In that case, your turn.
If you are going to demand videos to determine whether or not people are worth talking to, feel free to put out yourself.
[QUOTE=Goldie locks;7203871]
But after watching your videos, yeah, you have too long of a rein most of the time and push down on your horses neck a bit over the jump. Your are not laying on his neck as the question was asked. This is NOT creating bascule and neither does laying on their neck. This is like when you are flatting and you use your leg into your hand. You are balancing your horse in a different way. Both those horses do not jump any better by pressing your hands into his neck. They still jump average.[/QUOTE]
What I notice is that in the second video on the chestnut, where I am not focusing on pressing the crest or lowering his neck, I tend to come back to the cantle a little early on the descent. Rather than letting the horse finish his jump, I am catching him just a skitch early. Since I don’t have this problem so much in the grey horse video, perhaps if I keep in mind to “press the crest” in the future, it may help me to give my horse room to finish his jump better.

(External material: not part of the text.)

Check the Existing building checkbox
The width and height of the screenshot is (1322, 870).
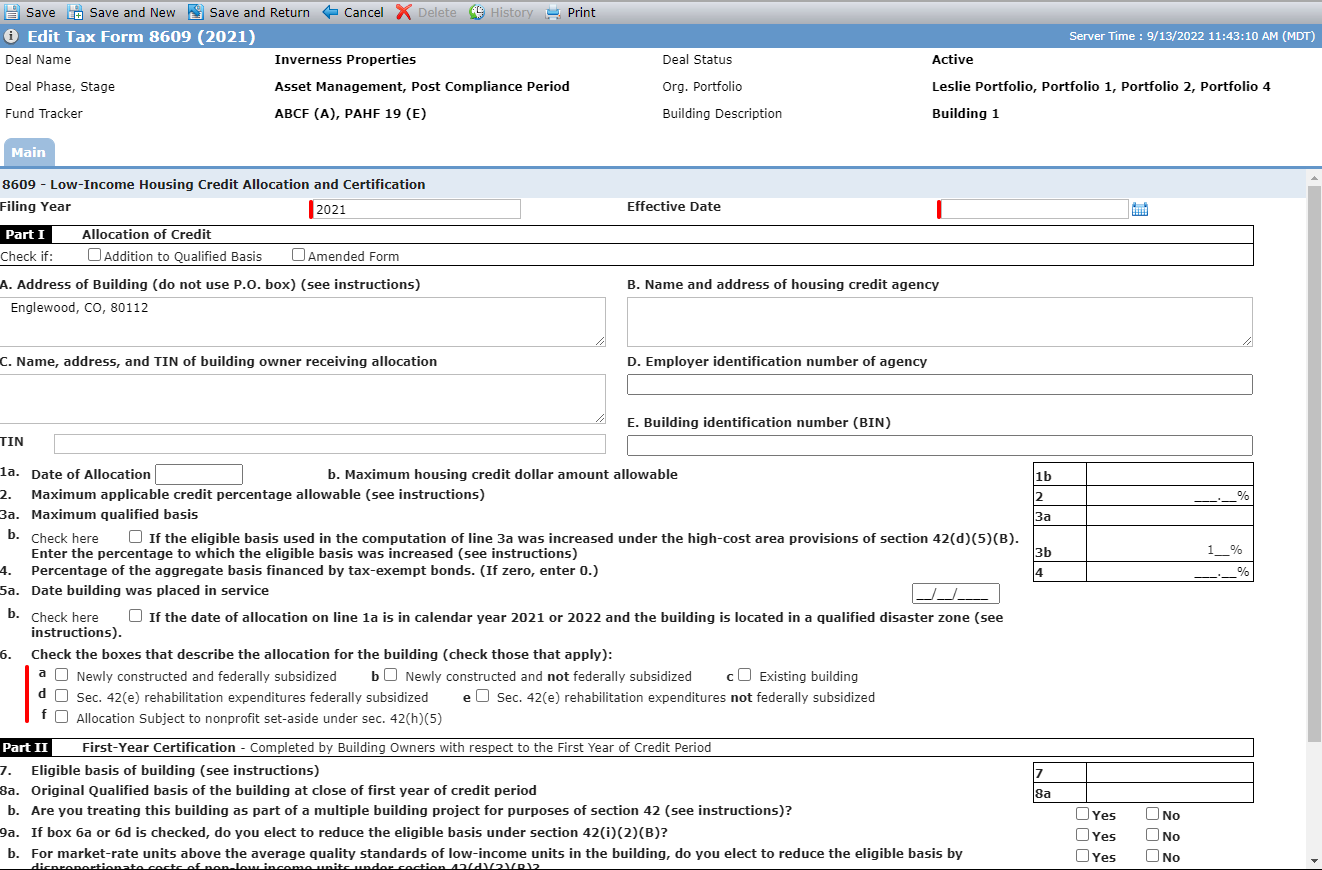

In the lesson on the grey horse I was instructed to “press on his neck.” Not “throw myself onto” his neck, but to “press on” it.
Whether this is effective directly by helping the horse understand from the pressure physically on his neck, or indirectly by causing me to ride the back half of the arc better and leave him more room, is up for grabs, …but regardless I would like in future rides to fix that mistake I see in the second video of opening up a bit too early. So I will try to remind myself to “press on the neck” more -since when I "press on the neck’ more, I don’t seem to open up too early. I see a better ride when I am carrying that thought around the course with me.